• Exercise instructions:
Would you copy each line of the data below that has "Follow"?

Stored data
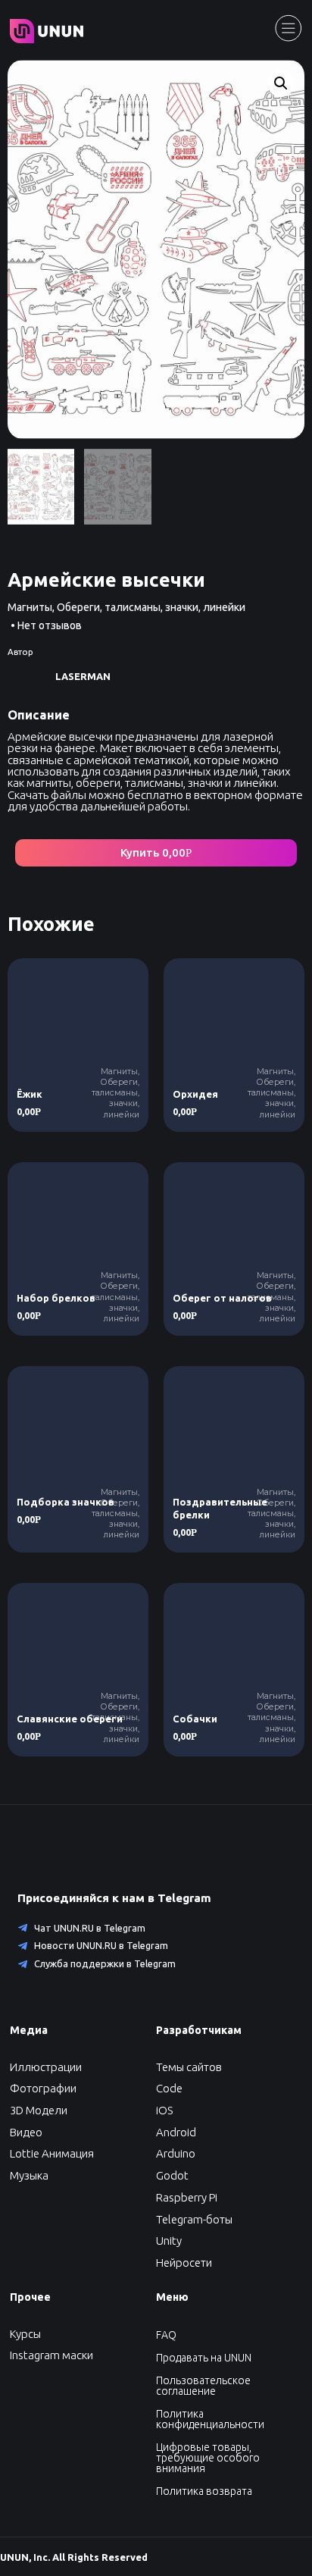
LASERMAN (83, 676)
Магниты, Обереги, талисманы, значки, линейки (126, 607)
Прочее (30, 2297)
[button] (156, 853)
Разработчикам (199, 2030)
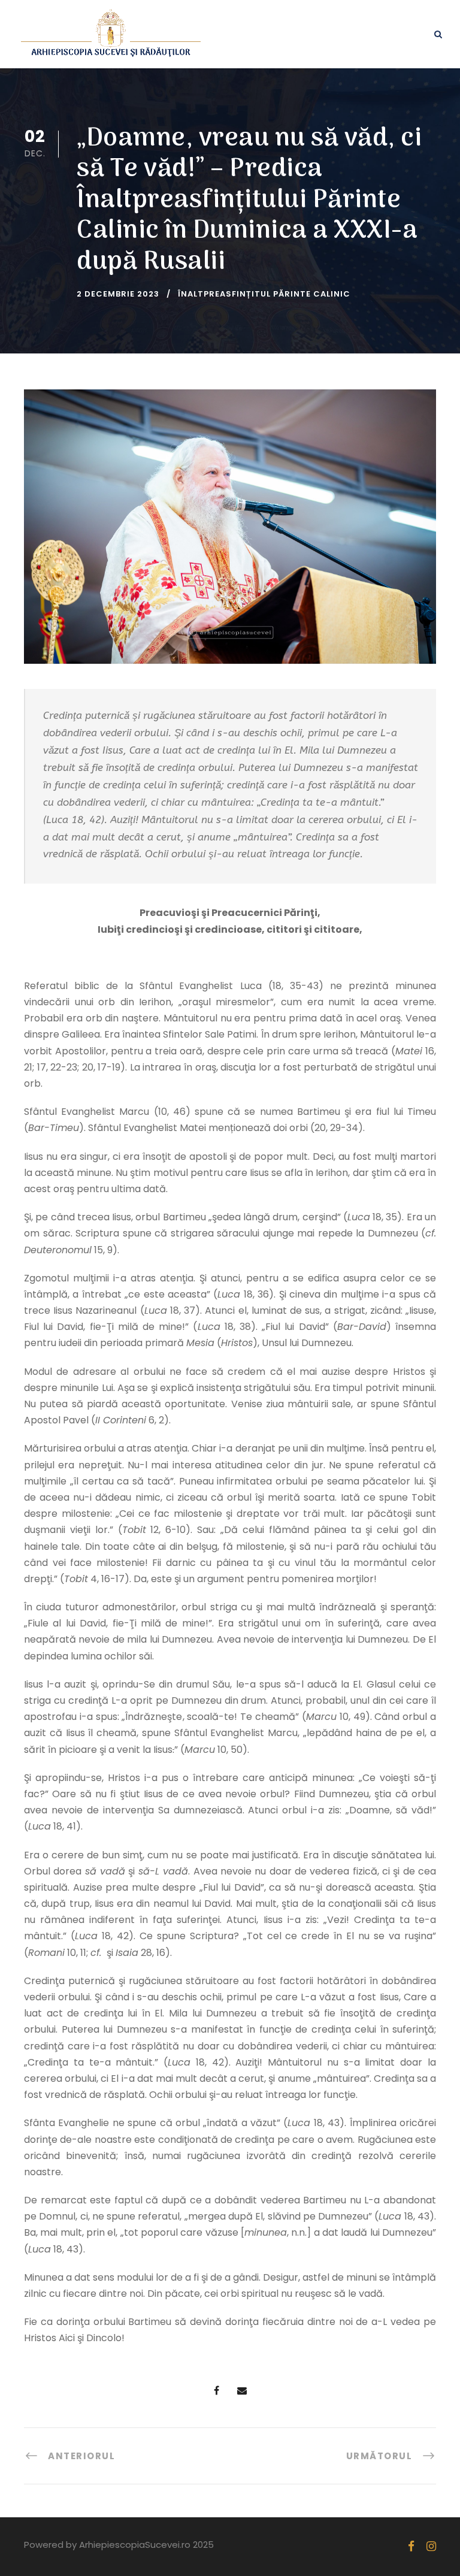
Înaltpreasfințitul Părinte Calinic (264, 294)
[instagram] (431, 2546)
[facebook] (411, 2546)
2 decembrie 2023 (118, 294)
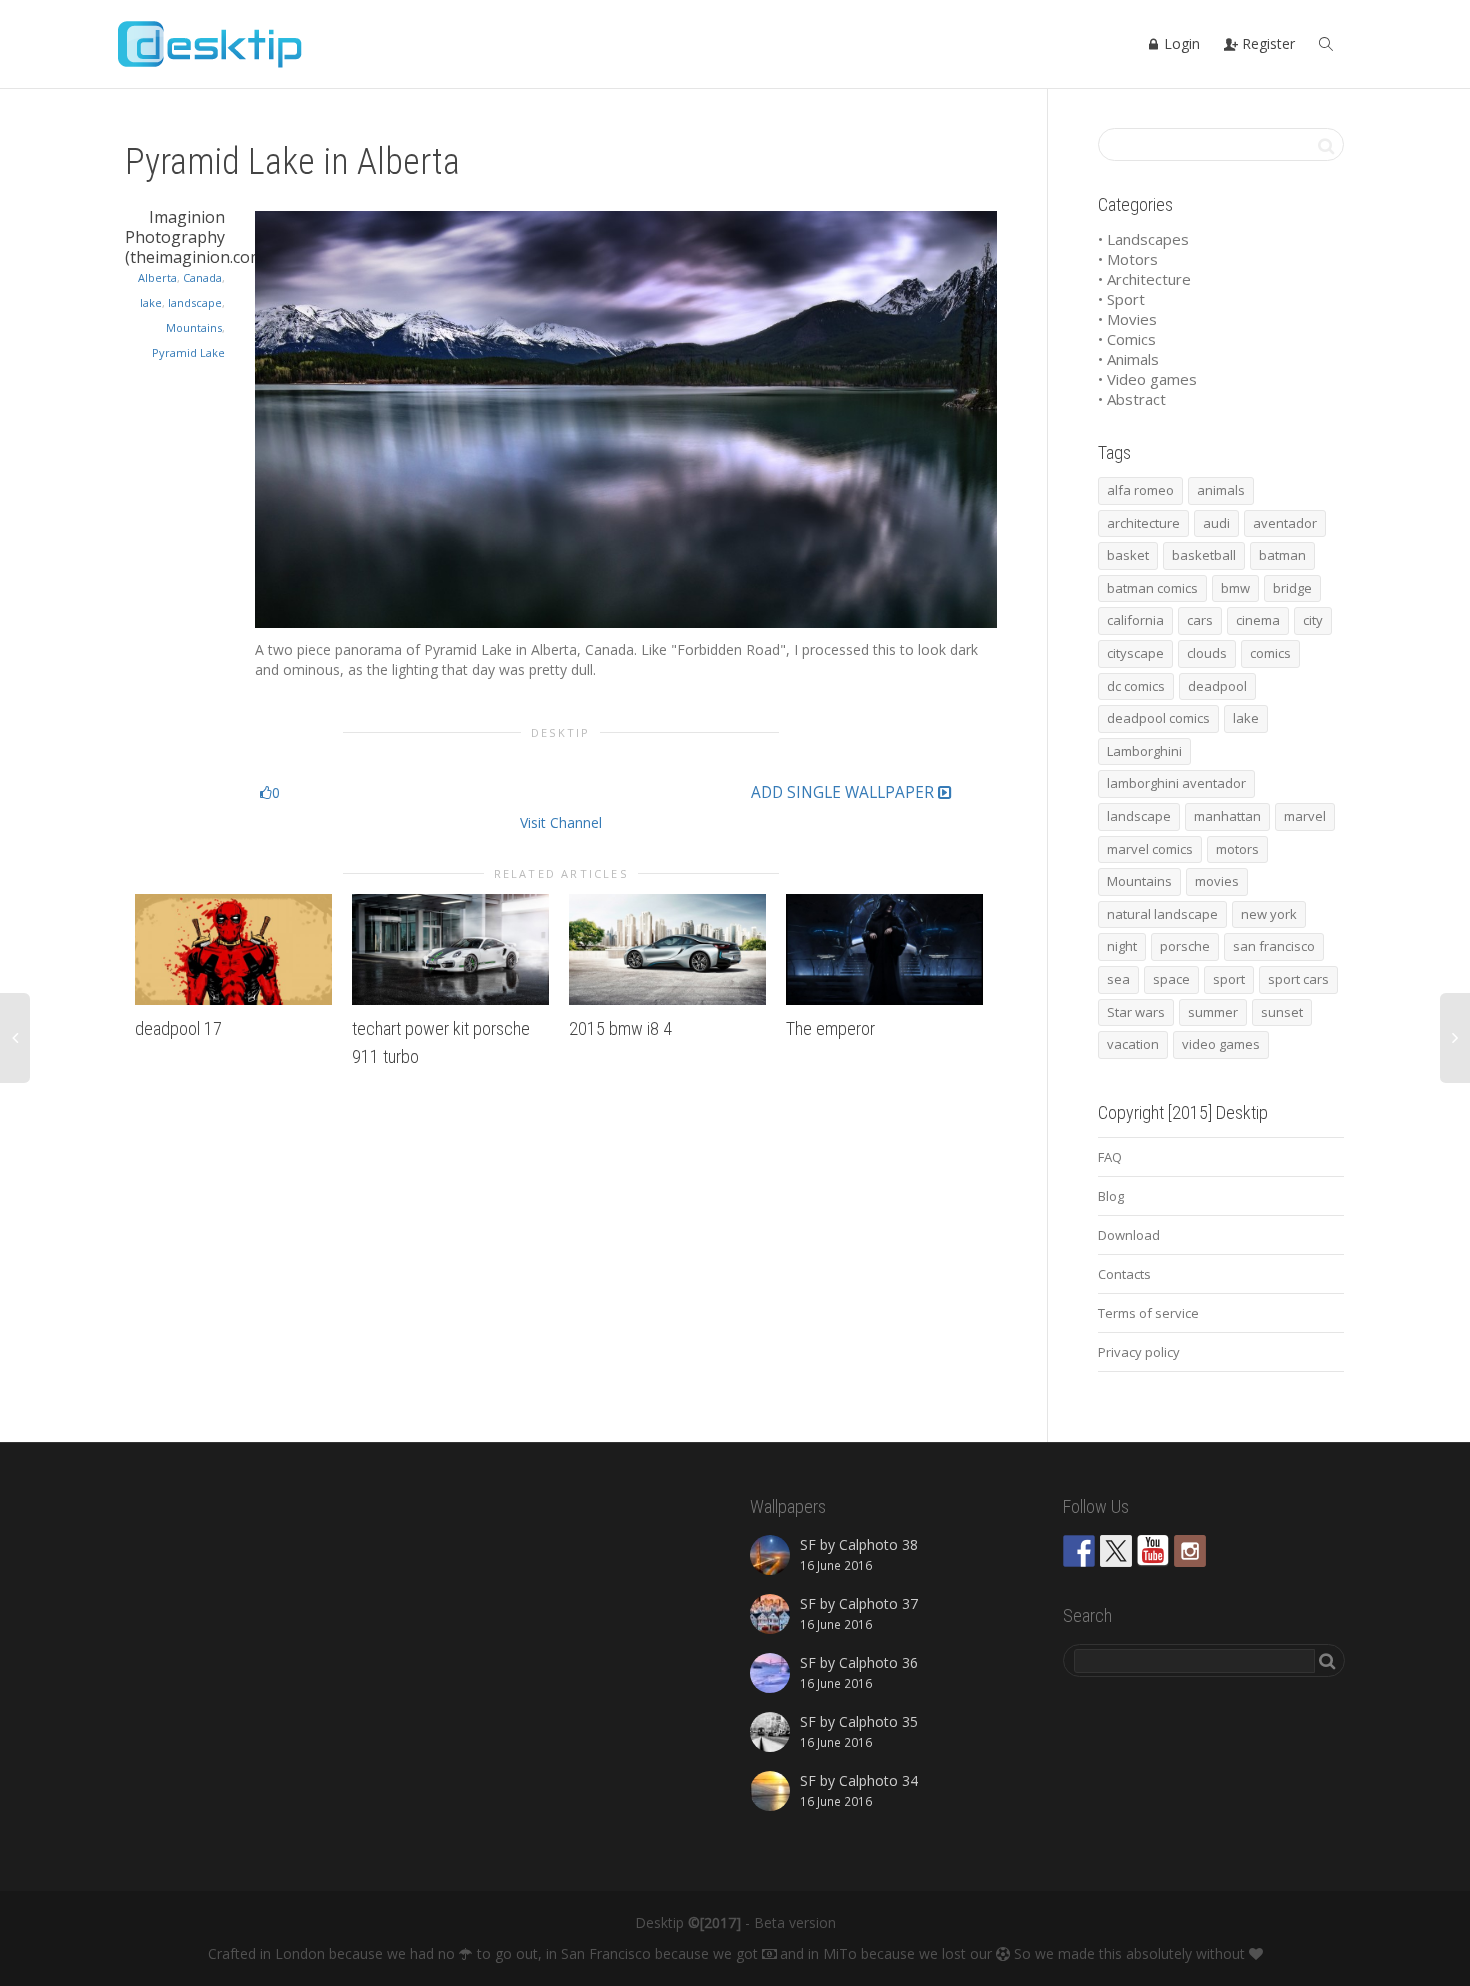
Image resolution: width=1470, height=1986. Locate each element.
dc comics (1136, 686)
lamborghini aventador (1176, 783)
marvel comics (1150, 849)
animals (1221, 490)
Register (1266, 43)
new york (1269, 914)
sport (1229, 979)
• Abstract (1132, 399)
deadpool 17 (178, 1028)
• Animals (1128, 359)
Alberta (157, 277)
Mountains (194, 327)
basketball (1204, 555)
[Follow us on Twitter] (1116, 1551)
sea (1118, 979)
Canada (202, 277)
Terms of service (1148, 1313)
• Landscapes (1143, 239)
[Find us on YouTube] (1153, 1551)
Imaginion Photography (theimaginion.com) (197, 237)
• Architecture (1144, 279)
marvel (1305, 816)
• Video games (1147, 379)
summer (1213, 1012)
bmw (1235, 588)
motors (1237, 849)
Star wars (1136, 1012)
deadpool (1217, 686)
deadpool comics (1158, 718)
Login (1180, 43)
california (1135, 620)
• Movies (1127, 319)
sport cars (1298, 979)
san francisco (1274, 946)
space (1171, 979)
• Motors (1128, 259)
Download (1129, 1235)
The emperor (830, 1028)
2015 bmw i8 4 (620, 1028)
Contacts (1124, 1274)
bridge (1292, 588)
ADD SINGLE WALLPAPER (844, 793)
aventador (1285, 523)
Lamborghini (1144, 751)
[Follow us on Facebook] (1079, 1551)
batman (1282, 555)
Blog (1111, 1196)
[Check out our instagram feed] (1190, 1551)
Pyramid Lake (188, 352)
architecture (1143, 523)
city (1313, 620)
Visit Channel (561, 822)
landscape (195, 302)
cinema (1258, 620)
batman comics (1152, 588)
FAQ (1110, 1157)
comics (1270, 653)
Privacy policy (1139, 1352)
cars (1200, 620)
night (1122, 946)
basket (1128, 555)
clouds (1207, 653)
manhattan (1227, 816)
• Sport (1121, 299)
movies (1217, 881)
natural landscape (1162, 914)
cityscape (1135, 653)
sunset (1282, 1012)
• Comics (1127, 339)
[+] (233, 949)
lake (151, 302)
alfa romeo (1140, 490)
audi (1216, 523)
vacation (1133, 1044)
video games (1221, 1044)
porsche (1185, 946)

• Answer to the problem:
[Follow us on Twitter] (1116, 1551)
[Follow us on Facebook] (1079, 1551)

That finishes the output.